DENMARK — Denmark has lost its international trade monopoly and now faces a major trade crisis.
In the first months of 2018, the Danish government expects to pay out about EUR 12 billion ($14.5 billion) to German trade partners.
It’s been a rough year for Denmark.
The country’s economy has slowed and unemployment has risen to record levels.
Danish authorities have blamed a lack of transparency and a crackdown on foreign competition for the slowdown.
Denmark is a major exporter of luxury goods and the biggest buyer of luxury cars in Europe.
The latest data shows that Denmark’s exports to Germany fell by more than half in January to EUR 13.4 billion, while imports dropped by 10.2 billion to EUR 14.3 billion.
In April, Danish authorities announced that they had found no evidence of any wrongdoing by Danish companies in the German-led export-import cartel.
In May, the government began to clamp down on foreign firms.
The government has already ordered the closure of two German-owned companies in Denmark, and has promised to introduce a new set of laws that would make it illegal for a company to use its dominance over the export-oriented Danish manufacturing sector to unfairly benefit other countries.
The trade-related fallout is the biggest challenge to Denmark’s fragile economy.
But it has also put the country’s fragile political stability in jeopardy.
“The impact of the Danish crisis is going to be significant for the country,” said Johan Buitelaar, professor at the Free University of Brussels.
“There’s a political climate that doesn’t want Denmark to be part of this European system.”
Buitelaer said it’s unlikely that Denmark will regain its trade dominance anytime soon.
“It’s a very big challenge, but I’m not expecting any real change in the near future.
I’m afraid that’s the situation we’re in,” he said.
Denmark has long been a leader in global trade.
But its economic growth has been slowing, and its unemployment rate has risen.
In the past two years, Denmark has seen a sharp rise in the number of its citizens applying for asylum in the European Union.
The Danish government has promised a massive increase in its tax on foreign companies.
But the government has faced criticism for failing to provide enough evidence that foreign companies have been abusing their dominance over Danish markets.

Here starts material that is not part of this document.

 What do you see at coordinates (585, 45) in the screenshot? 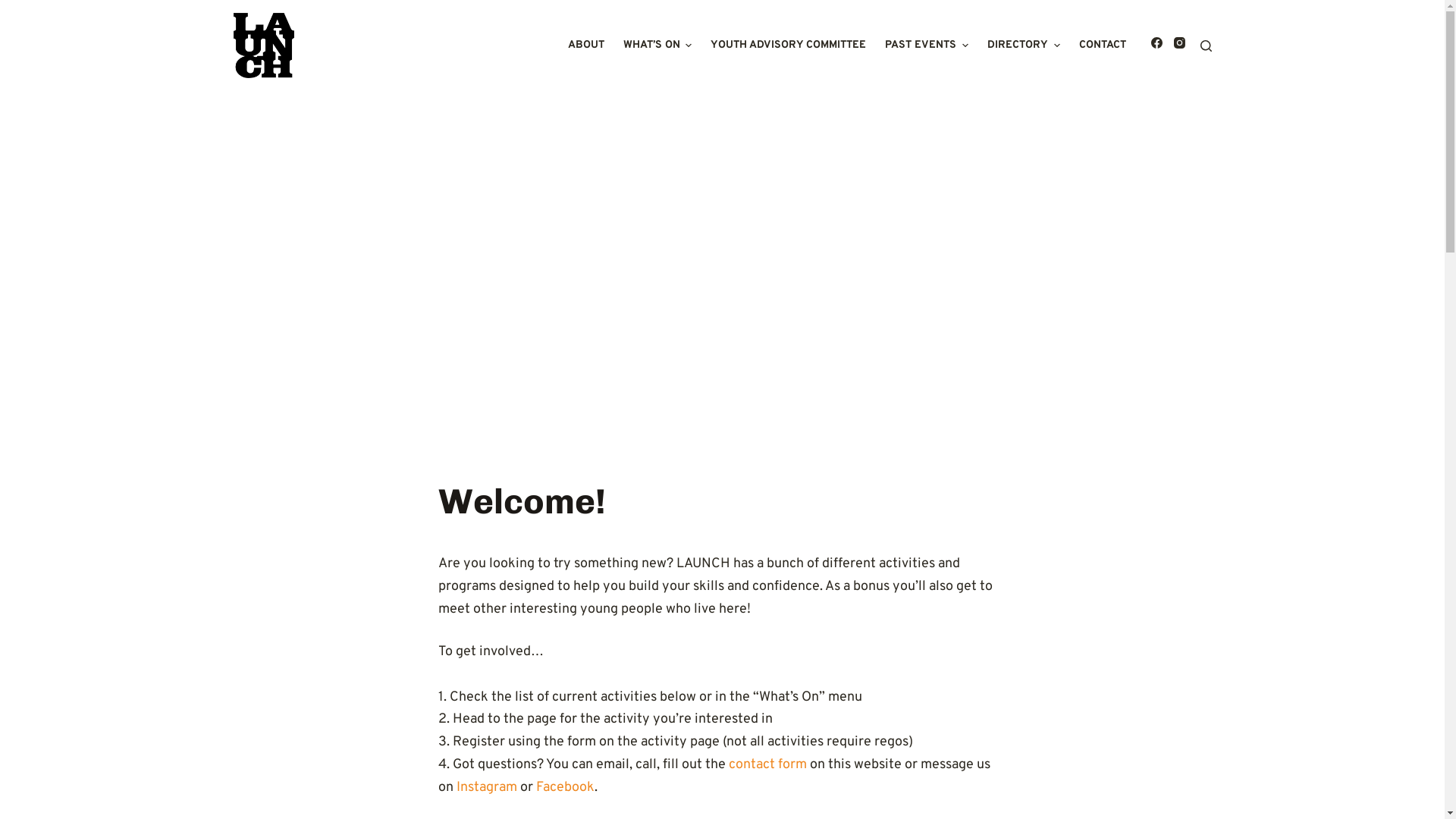
I see `'ABOUT'` at bounding box center [585, 45].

The issue was a key issue in the June referendum on the European Common Agricultural Policy, which would give Denmark a more liberal tax regime and give it more freedom to regulate the agricultural sector.
The government also has proposed new laws to regulate foreign investment in the dairy industry.

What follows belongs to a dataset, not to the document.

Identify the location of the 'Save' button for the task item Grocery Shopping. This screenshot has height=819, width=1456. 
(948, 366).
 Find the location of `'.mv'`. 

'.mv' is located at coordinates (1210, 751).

Last week, the country agreed to impose a 10 per cent tax on imported dairy products.
But in a statement, the Ministry of Finance said the government is still reviewing the proposed tax.
The country’s main trade union said it will now call for a general strike to protest the tax, which it says will “lead to increased unemployment, low wages, and the loss of employment opportunities for our members.”
The Danish economy grew by 0.9 per cent in the first half of 2018.
But growth has since slowed to a slow 0.6 per cent.
In June, Denmark’s gross domestic product fell by 0% compared to the same month last year.
The economic outlook for 2019 is uncertain.
The Danish government says the unemployment rate is likely to rise by 1.5 percentage points to 5.7 per cent, and says the number seeking asylum will rise by 20 per cent to 2.6 million.
The unemployment rate remains above the national average.
But Buitlaar says the government’s forecasts for the coming months are more optimistic than the official numbers.
“I think we’re still expecting a recession, but that’s not necessarily a bad thing,” he says.